*REQUIRED ACTION*:
In the entries below, find the line containing "security guards (35, 1327)" and the line containing "Aditya Thackrey (113, 1234)". Copy those two lines and everything between them exactly, and only that.

*SUPPLIED INFORMATION*:

* * * * *

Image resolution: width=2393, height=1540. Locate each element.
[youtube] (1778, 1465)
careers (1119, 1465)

* * * * *

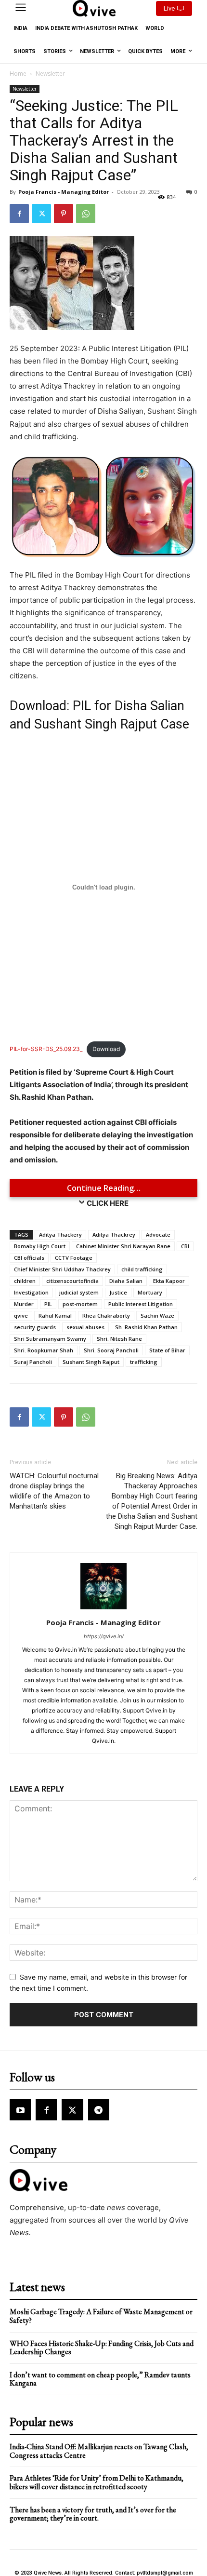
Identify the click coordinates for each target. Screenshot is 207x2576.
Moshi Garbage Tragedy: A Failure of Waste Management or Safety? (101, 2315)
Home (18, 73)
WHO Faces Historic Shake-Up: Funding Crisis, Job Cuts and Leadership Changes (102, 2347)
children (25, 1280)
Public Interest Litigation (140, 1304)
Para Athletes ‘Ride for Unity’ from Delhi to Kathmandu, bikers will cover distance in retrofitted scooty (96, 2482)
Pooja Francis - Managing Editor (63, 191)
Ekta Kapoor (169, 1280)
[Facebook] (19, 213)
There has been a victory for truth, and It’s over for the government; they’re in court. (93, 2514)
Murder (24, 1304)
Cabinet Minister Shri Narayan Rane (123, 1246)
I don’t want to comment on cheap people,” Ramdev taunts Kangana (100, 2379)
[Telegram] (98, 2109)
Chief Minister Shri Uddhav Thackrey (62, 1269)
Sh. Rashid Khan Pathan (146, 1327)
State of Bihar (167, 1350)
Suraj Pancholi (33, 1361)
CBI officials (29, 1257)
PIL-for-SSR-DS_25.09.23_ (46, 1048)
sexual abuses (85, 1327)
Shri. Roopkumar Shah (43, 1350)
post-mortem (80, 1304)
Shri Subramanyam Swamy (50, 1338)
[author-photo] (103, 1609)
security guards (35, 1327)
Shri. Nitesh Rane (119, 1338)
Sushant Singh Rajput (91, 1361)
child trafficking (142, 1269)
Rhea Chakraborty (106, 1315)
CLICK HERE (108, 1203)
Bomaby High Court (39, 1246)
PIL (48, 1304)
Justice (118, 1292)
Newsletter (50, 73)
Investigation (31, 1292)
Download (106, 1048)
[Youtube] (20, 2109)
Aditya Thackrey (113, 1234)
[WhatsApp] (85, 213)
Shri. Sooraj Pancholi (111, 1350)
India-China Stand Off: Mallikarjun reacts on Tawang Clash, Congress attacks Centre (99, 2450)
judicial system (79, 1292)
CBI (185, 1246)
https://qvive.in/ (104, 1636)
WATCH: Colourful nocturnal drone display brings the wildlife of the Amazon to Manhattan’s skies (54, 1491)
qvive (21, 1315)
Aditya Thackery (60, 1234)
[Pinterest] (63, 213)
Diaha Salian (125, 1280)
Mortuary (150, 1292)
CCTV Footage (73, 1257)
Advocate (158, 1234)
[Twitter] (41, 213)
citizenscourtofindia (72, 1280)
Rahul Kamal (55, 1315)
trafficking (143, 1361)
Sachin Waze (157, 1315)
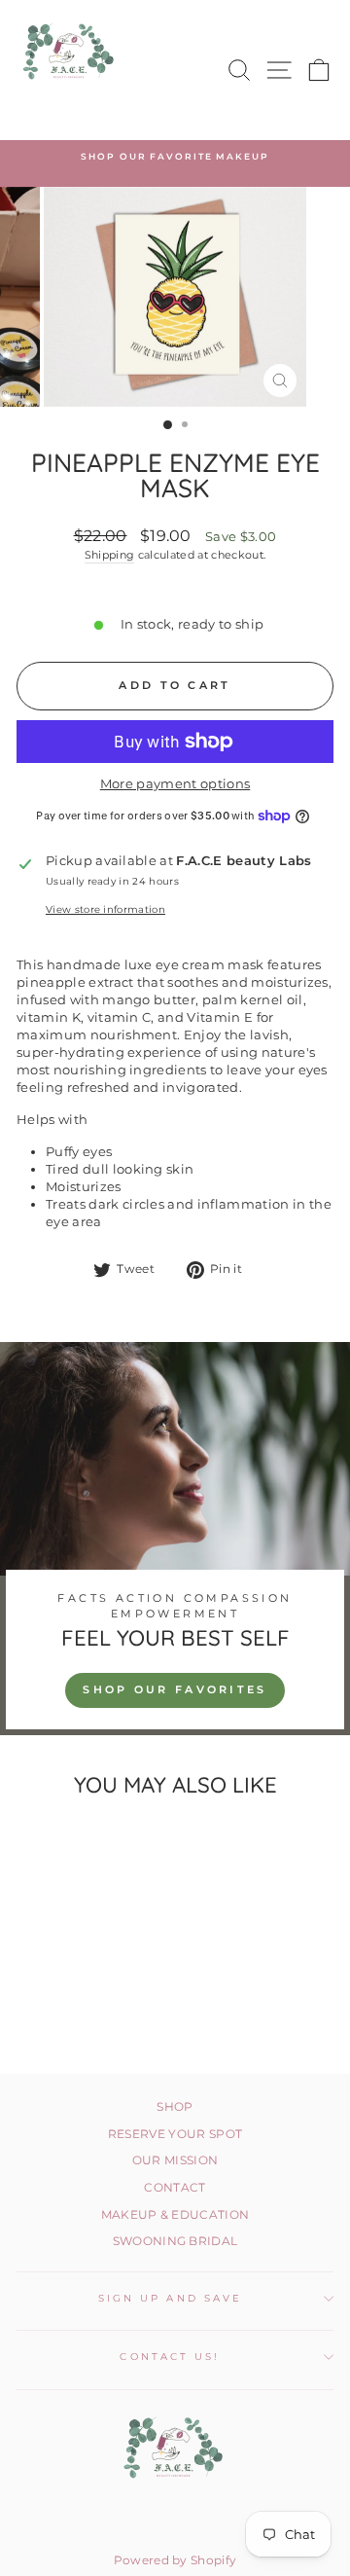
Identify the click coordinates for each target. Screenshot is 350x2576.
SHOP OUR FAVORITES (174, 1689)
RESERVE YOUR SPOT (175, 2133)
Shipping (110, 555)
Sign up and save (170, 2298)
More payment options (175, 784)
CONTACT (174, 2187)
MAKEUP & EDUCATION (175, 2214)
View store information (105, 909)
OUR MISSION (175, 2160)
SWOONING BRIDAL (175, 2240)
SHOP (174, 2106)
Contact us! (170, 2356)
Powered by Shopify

* * * * *

*ANSWER AREA*:
security guards (35, 1327)
Shri. Nitesh Rane (119, 1338)
Sushant Singh Rajput (91, 1361)
child trafficking (142, 1269)
Rhea Chakraborty (106, 1315)
CLICK HERE (108, 1203)
Bomaby High Court (39, 1246)
PIL (48, 1304)
Justice (118, 1292)
Newsletter (50, 73)
Investigation (31, 1292)
Download (106, 1048)
[Youtube] (20, 2109)
Aditya Thackrey (113, 1234)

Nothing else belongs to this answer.